O inimigo, aliás, reforçado por outras tropas, chegou logo no primeiro canto do Quero-Quero naquele ponto da estrada. Seguiam a pista deixada pelos cavalos dos maragatos, e sabiam do grave ferimento de seu comandante. Olhos atentos em qualquer indício de parada, ou movimento estranho. Foi então que um batedor percebeu a terra remexida, no início de uma curva.

Excitados pela possibilidade do que poderiam encontrar, desenterraram a cova, com as próprias mãos. Ao retirar o último punhado de terra que recobria o rosto do morto, urraram de prazer.

Impulsos cruéis levaram a que se decapitasse a cabeça do defunto, que foi, em seguida, colocada numa caixa de chapéu. Um emissário, usando o mais rápido cavalo disponível, voou para Porto Alegre. Missão: entregar a carga macabra ao Presidente do estado e líder máximo republicano: Júlio de Castilhos. Em dois dias no lombo do tordilho o mensageiro atinge o Palácio governamental.

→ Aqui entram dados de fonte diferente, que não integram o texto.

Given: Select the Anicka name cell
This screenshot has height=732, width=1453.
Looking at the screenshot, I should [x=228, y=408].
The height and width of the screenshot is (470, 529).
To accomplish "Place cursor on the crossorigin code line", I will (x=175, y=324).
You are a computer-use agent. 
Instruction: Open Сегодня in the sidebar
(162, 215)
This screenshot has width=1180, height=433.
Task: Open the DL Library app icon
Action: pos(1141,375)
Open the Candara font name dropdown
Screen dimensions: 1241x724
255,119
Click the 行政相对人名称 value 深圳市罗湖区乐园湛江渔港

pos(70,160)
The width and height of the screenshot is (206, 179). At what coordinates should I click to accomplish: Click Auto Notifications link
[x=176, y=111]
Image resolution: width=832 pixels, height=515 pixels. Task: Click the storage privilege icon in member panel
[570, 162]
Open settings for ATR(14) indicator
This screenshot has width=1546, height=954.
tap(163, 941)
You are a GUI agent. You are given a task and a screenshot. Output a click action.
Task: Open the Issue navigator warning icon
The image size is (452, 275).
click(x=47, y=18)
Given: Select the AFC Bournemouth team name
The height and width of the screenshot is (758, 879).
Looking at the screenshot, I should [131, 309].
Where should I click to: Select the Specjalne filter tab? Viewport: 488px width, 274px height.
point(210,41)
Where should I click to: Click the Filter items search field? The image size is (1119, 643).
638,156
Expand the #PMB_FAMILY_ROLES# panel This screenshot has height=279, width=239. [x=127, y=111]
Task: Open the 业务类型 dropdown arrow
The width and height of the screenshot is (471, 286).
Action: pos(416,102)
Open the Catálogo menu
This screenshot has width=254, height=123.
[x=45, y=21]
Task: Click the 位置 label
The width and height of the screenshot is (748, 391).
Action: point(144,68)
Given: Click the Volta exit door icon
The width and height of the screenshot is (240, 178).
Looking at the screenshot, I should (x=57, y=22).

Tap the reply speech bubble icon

A coisa que Júlio de Castilhos mais queria, era saber da prisão ou morte de Gumercindo Saraiva, ciente do seu valor como líder militar e estrategista. Porém, Júlio de Castilhos, jornalista e político positivista, não pertencia às batalhas, dirigidas pelo seu estado-maior. Não se contaminara pela barbárie e pelo sadismo daquela guerra. Sua civilidade estava intacta. Por isso, longe de se rejubilar com o “presente”, se horrorizou diante da visão bestial e jogou para distante a caixa com a cabeça, já em decomposição. Em seguida, recuperado do susto, ordenou a seu secretário que levasse dali aquele inominável “troféu” e o enterrasse com todo o respeito que o falecido merecia.

A partir daqui, os fatos se confundem com as lendas. A cabeça do comandante, jamais foi enterrada, ou se foi, o local de seu repouso, jamais foi revelado. Dizem os velhos guerreiros que Gumercindo ressurgiu da morte devido à grave ofensa que seu corpo insepulto sofrera. Dizem os sobreviventes daqueles tempos de ódio, que Gumercindo Saraiva vaga pelas noites de Porto Alegre, procurando sua cabeça e vingança.

Por isso, forasteiro, observe o silêncio das ruas do centro antigo. Da Duque de Caxias ao Mercado Público. Da Praça D. Feliciano ao Gasômetro. Na Riachuelo (Rua da Ponte), na General Câmara (Rua do Ouvidor), na Caldas Júnior ou na Borges de Medeiros. Se a sensação de ser observado acelerar teu coração, ou se um arrepio, sem motivo aparente, percorrer a tua espinha...evite olhar para trás. Se o fizer, talvez veja, entre as brumas noturnas que vem do Guaíba, um homem, com um chapéu na mão e encoberto por um velho ponche. Não estranhe se ele estiver sem cabeça. Nesse caso, não corra, nem grite. Faça a saudação dos maragatos e tente seguir o seu caminho... talvez consiga.